Pfizer has garnered a reputation for better safety, higher effectiveness and fewer side-effects that Astra, and the American business is reaping the rewards. This week, the company increased its projected annual revenues from the vaccine from $26bn to $33.5bn.
Meanwhile, the controversies at Astra have led to question marks over its future in vaccines. On Thursday, Ruud Dobber, head of Astra’s biopharmaceuticals unit, told Reuters that the business was “exploring different options” for its work in the field.
There are those who say that it isn’t over. Analysts argue that growing out a vaccine business may be more than AstraZeneca can handle at the moment. Pushing into vaccines on a longer-term basis is something that would be a “big decision”, says Adam Barker, of Shore Capital. “There are very high barriers to entry.”
As it stands, Campbell says the business is currently “one vaccine, it’s one project, I don’t think it’s something they can spin off”.

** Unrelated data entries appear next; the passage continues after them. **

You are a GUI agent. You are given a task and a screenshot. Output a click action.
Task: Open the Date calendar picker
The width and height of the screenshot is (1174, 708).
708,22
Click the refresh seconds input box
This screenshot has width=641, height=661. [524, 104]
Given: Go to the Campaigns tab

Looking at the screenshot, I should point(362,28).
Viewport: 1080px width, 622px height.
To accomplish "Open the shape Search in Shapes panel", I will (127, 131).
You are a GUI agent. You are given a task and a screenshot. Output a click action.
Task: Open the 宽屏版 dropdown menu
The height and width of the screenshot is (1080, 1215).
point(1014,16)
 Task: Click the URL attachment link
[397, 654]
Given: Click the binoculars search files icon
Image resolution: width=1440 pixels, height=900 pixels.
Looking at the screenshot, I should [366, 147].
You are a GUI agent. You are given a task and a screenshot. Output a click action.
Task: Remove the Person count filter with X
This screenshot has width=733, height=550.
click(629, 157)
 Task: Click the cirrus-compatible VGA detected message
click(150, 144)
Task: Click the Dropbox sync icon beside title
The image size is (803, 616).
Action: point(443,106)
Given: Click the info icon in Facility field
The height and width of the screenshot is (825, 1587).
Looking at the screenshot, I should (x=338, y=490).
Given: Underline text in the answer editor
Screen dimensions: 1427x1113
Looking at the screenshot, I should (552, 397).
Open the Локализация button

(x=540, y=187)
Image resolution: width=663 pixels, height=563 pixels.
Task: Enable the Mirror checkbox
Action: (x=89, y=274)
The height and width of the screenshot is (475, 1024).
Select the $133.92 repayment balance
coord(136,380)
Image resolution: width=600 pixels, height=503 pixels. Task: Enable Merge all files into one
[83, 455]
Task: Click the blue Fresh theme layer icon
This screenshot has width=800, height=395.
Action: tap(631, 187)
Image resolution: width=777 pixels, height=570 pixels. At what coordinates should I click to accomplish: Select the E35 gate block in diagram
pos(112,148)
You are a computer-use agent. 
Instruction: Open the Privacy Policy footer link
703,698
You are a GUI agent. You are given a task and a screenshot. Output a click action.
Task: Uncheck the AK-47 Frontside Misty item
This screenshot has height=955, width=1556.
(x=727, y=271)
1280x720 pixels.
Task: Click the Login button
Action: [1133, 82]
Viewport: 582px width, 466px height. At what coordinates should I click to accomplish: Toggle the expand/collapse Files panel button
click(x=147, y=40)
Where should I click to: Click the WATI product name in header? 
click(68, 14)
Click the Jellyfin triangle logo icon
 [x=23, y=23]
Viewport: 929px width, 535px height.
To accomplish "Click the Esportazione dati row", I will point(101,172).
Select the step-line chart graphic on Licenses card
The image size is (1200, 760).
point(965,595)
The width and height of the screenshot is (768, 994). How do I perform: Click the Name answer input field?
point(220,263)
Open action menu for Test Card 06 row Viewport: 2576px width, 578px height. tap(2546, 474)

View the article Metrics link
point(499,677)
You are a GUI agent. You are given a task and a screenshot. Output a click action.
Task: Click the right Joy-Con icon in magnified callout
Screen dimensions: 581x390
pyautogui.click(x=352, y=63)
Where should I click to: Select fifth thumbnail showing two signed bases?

On an analyst call this week, Campbell said that AstraZeneca seems to have little appetite to push further into vaccines, with the company instead telling analysts that its focus was on the huge task of integrating Alexion as part of its $39bn (£28bn) takeover.
In truth, there is much still to do on Covid-19. Only 13pc of the world are fully vaccinated against the virus. In developing countries, the Oxford / AstraZeneca vaccine will remain invaluable, and booster shots could soon be needed. But the past 18 months may have left a bitter taste for many within AstraZeneca.
Developing jabs for all may be a “terrific thing” for humanity, but it is one which has proved an uphill battle for Britain’s champion.